§ Exercises to complete
A - In the market post, which types of stocks does the writer say are holding up well so far? List them all.
B - Write out the part of the market post starting with "The past few" and going on through "can only wait.", word for word.

§ Provided text
*** Begin section ***

The past few weeks have been a wild ride. The sentiment has been extremely bearish. I had to cut lost my short-term positions. The reason I have not been writing is because I have not taken much actions so far. My portfolio is almost empty now. I am looking for the market to stablize before going in big again. Valuations of some tech stocks look much more attractive than before, but some may argue they are still overvalued. To each his own. I think it's all relative. The stocks I sold have all dropped far below the prices I sold at because I know a big storm is coming so I acted early. Hoping to buy back at lower prices. Yes market timing at work. I am concerned that I might also miss the eventual rebound (if any) so I am just "nibbling" very small positions, to keep myself vested. When the time comes, I may average up to catch the wave. For now, I can only wait.
So far value, defensive, healthcare and consumer staples stocks are holding up well, and even went up 5-10%. Examples : McDonalds, J&J, Colgate, and many others. Due to my busy schedule, I didn't manage to move my money into these stocks fast enough. Otherwise I could have made some small profits. It is obvious big funds are acting on their risk-off playbooks since many funds are required to remain X% vested. Tech and AI-related stocks have taken a beating mainly due to overvaluation, overcapacity and economy concerns. It is obvious there is a rotation away from tech stocks due to risk-off sentiments. But the situation is very fluid now, once the bullish sentiment comes back, value stocks will drop and tech will go up again. But for now, it is hard to know when the bullish sentiment will be back.

*** End section ***

§ Dataset section

*** Begin section ***

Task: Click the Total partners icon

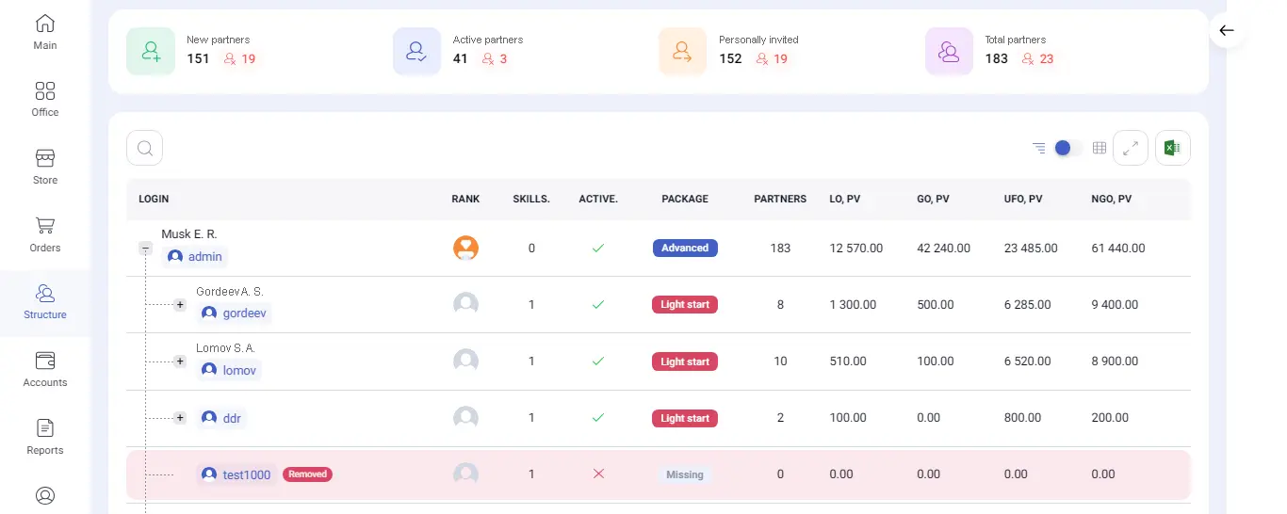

*** End section ***

§ Task-by-task outputs
A - value, defensive, healthcare, consumer staples

B -
The past few weeks have been a wild ride. The sentiment has been extremely bearish. I had to cut lost my short-term positions. The reason I have not been writing is because I have not taken much actions so far. My portfolio is almost empty now. I am looking for the market to stablize before going in big again. Valuations of some tech stocks look much more attractive than before, but some may argue they are still overvalued. To each his own. I think it's all relative. The stocks I sold have all dropped far below the prices I sold at because I know a big storm is coming so I acted early. Hoping to buy back at lower prices. Yes market timing at work. I am concerned that I might also miss the eventual rebound (if any) so I am just "nibbling" very small positions, to keep myself vested. When the time comes, I may average up to catch the wave. For now, I can only wait.